The Microbe's View of Infection
- Stanley Falkow, PhD
- Stanford University School of Medicine; Stanford, CA 94305-5124 Requests for Reprints: Stanley Falkow, PhD, Department of Microbiology and Immunology, Fairchild, Room D039, Stanford University School of Medicine, 299 Campus Drive, Stanford, CA 94305-5124.
The First International Conference on Emerging Infectious Diseases was held in Atlanta, Georgia, on 8 to 11 March 1998. It was organized by the Centers for Disease Control and Prevention with the sponsorship of the American Society for Microbiology.
Although the U.S. Surgeon General claimed in the mid-1970s that infectious diseases had been conquered, the ensuing years have brought us Legionnaires disease; the toxic shock syndrome; an awareness of Lyme disease; an outbreak of hantavirus infection; and, of course, HIV. The discovery that peptic ulcer and gastric cancer are manifestations of Helicobacter pylori infection has led to an increasing search for the infectious nature of other “noninfectious” diseases, such as atherosclerosis. And this is just in the United States. Worldwide, one can add dengue, cholera, diphtheria, and a score of other infectious diseases that seem to be new or have long been relegated to the realm of the clinical “zebras.”

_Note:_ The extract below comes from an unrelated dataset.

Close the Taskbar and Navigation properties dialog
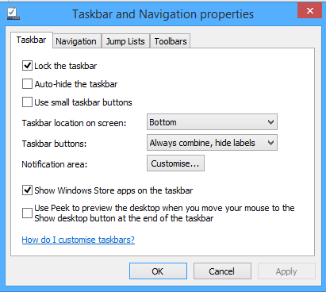This screenshot has width=326, height=292. click(x=309, y=11)
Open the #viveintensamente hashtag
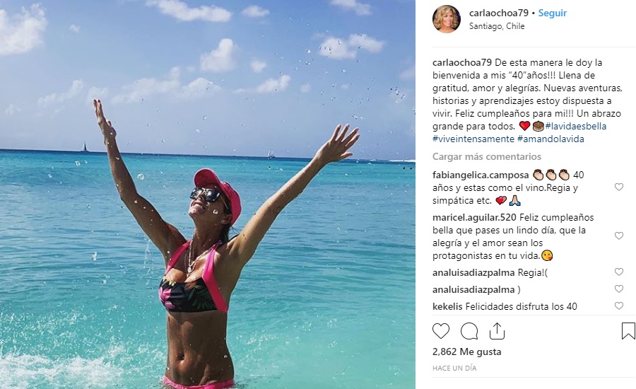 [x=473, y=139]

Infectious diseases remain the leading cause of death and morbidity on our planet. Yet we have lived in populations large enough to sustain epidemic disease for less than 10 000 years. Of course, war, famine, poverty, and neglect, which are so prevalent in human populations, are always the harbinger of infection and disease. We also need to consider that our domestication of animals a scant 8000 years ago (a blink of the eye in evolutionary time) had a profound effect on the evolution of human disease. Measles is derived from canine distemper, mycobacteria came from ungulates, diphtheria came from water buffalo, and so on. Humans have always been confronted with “emerging infectious disease.”